Radicación n.° 11001-02-05-000-2025-00143-00 IVÁN MAURICIO LENIS GÓMEZ Magistrado ponente STL2172-2025 Radicado n.° 11001-02-05-000-2025-00143-00 Acta n.º3 Bogotá, D.C., cinco (5) de febrero de dos mil veinticinco (2025). La Corte decide la acción de tutela que TERMOMONTAJES DEL VALLE INGENIERÍA S.A.S instaura contra la SALA LABORAL DEL TRIBUNAL SUPERIOR DE CALI y el JUEZ QUINTO LABORAL DEL CIRCUITO de la misma ciudad, actuación a la que se vinculó a las partes e intervinientes del proceso con radicado n.° 76001310500520230040000.
I.
ANTECEDENTES A través de su representante legal, la convocante promueve la acción de tutela para obtener el amparo de su derecho fundamental al debido proceso. Para respaldar su petición, narra que suscribió contrato a término indefinido con Johan Alexis Usa González, relación laboral que inició el 5 de marzo del 2018 y finalizó el 5 de octubre de 2021, fecha en la que desvinculó al trabajador.

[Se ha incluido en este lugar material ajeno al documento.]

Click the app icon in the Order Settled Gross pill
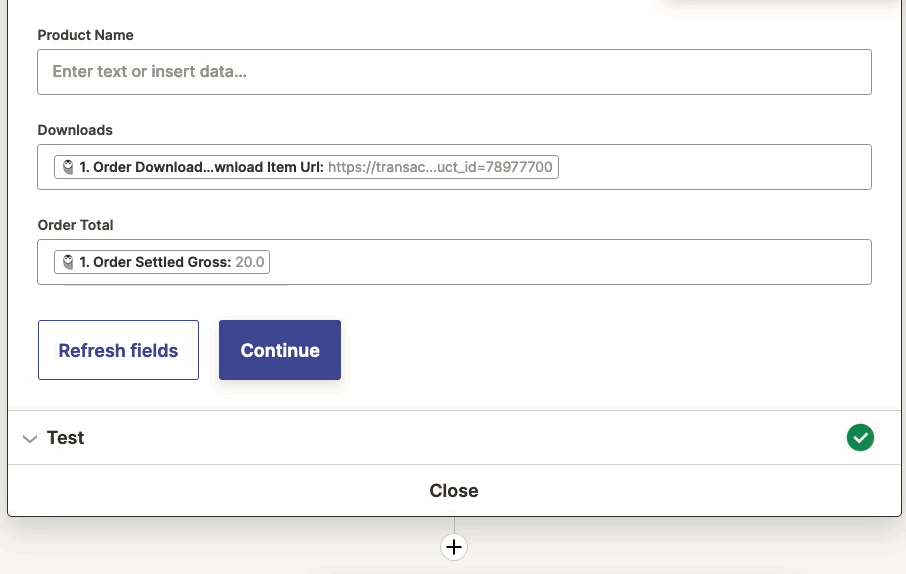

Detalló que el 26 de noviembre de 2021 radicó ante la Superintendencia de Sociedades solicitud de reorganización empresarial conforme a lo previsto en la Ley 1116 de 2006, y en proveído de 29 de marzo de 2022 dicha entidad la admitió al proceso en mención. Informó que el 18 de diciembre de 2023 suscribió con los acreedores « el acuerdo de reorganización presentado por la sociedad, el cual fue radicado ante la Superintendencia de Sociedades para su trámite correspondiente », y señaló que en dicho acuerdo se reconoció a Johan Alexis Usa González un interés del 3% sobre los pagos a él adeudados « calculado a partir del momento en que se genera la obligación, en igual medida que a los demás acreedores.
Por lo tanto, desde ese momento hasta la fecha de pago, programada para mayo de 2026, se están generando intereses a una tasa del 3% ». Refiere que el 28 de agosto de 2023, Johan Alexis Usa González promovió proceso ordinario laboral en su contra para que se ordenara el reconocimiento y pago de prestaciones sociales, salarios, vacaciones, aportes al sistema de seguridad social, cesantías e intereses a las mismas, primas de servicios, indemnización moratoria por no pago de prestaciones sociales y la indexación de lo adeudado.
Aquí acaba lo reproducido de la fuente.